# Task details
Convert every line of the items below into a JSON list of strings, one string per line, omitting blank lines. Leave the pictures out of the answer.

# Data records
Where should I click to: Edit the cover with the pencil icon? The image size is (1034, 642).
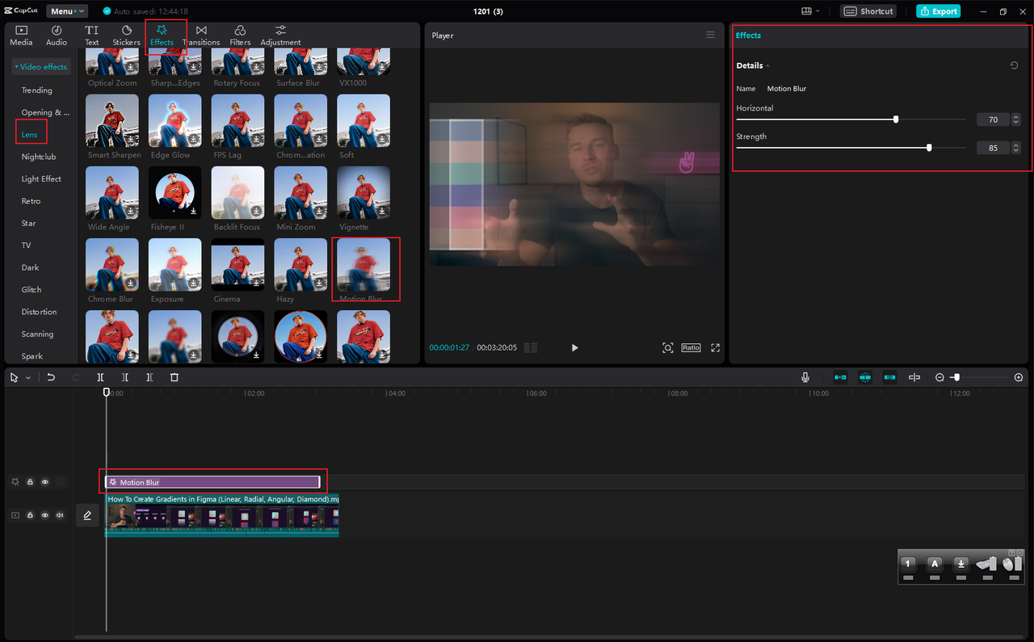click(87, 515)
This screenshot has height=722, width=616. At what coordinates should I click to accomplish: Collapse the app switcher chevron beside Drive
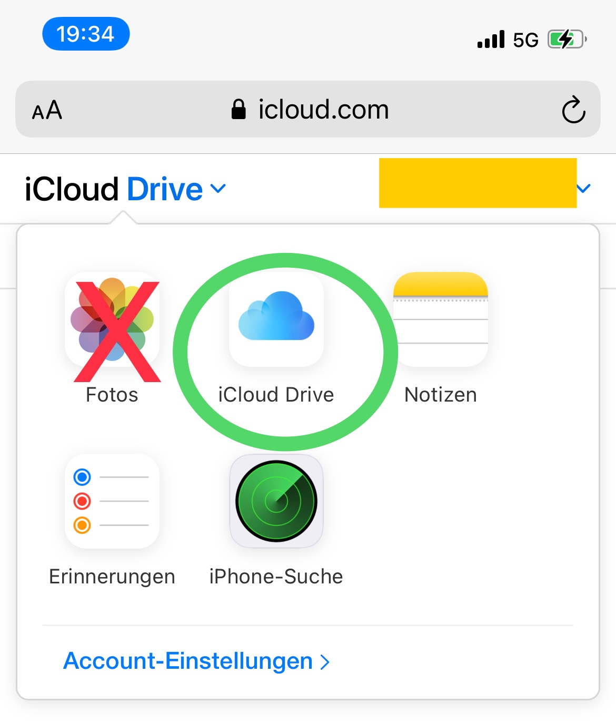tap(218, 188)
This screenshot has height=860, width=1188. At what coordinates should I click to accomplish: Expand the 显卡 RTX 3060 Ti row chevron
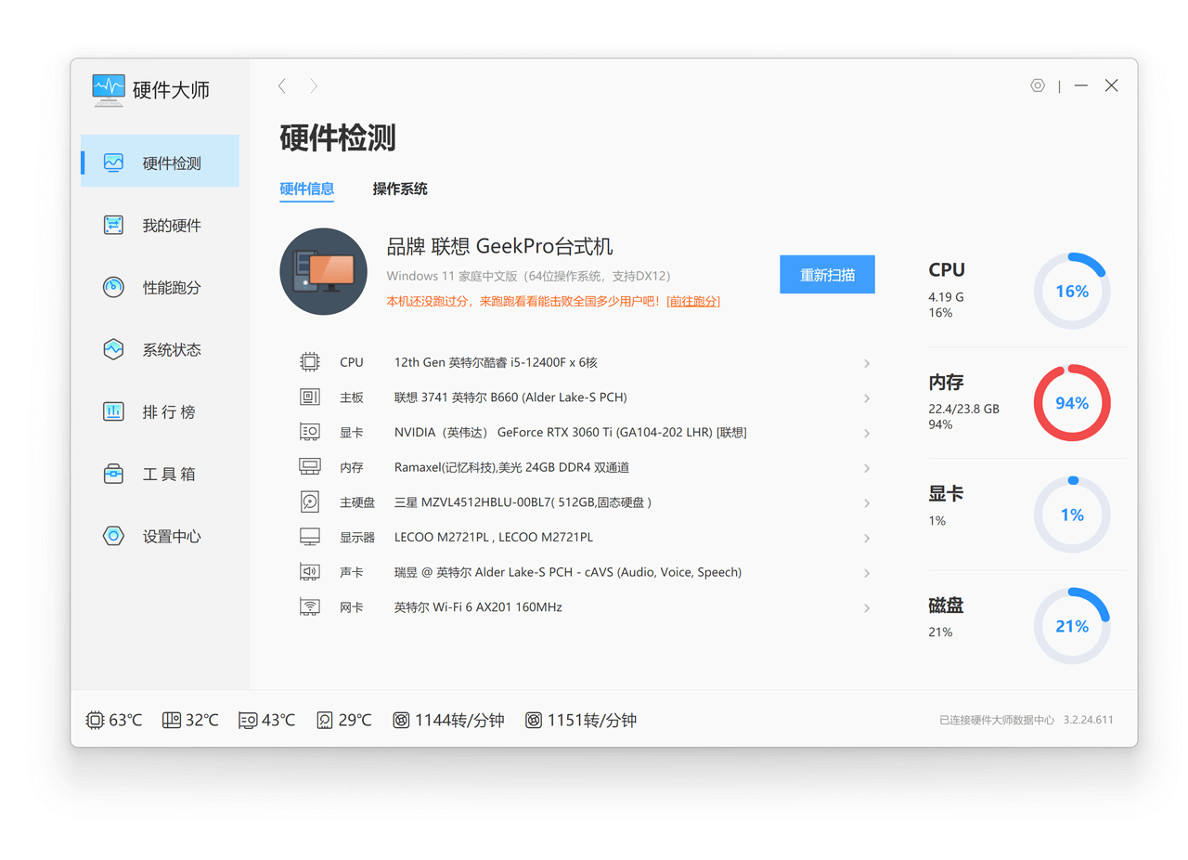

# Solved problem
[
  "Where should I click to: Edit the cover with the pencil icon? The image size is (1034, 642).",
  "click(87, 515)",
  "This screenshot has height=722, width=616. At what coordinates should I click to accomplish: Collapse the app switcher chevron beside Drive",
  "tap(218, 188)",
  "This screenshot has height=860, width=1188. At what coordinates should I click to accomplish: Expand the 显卡 RTX 3060 Ti row chevron"
]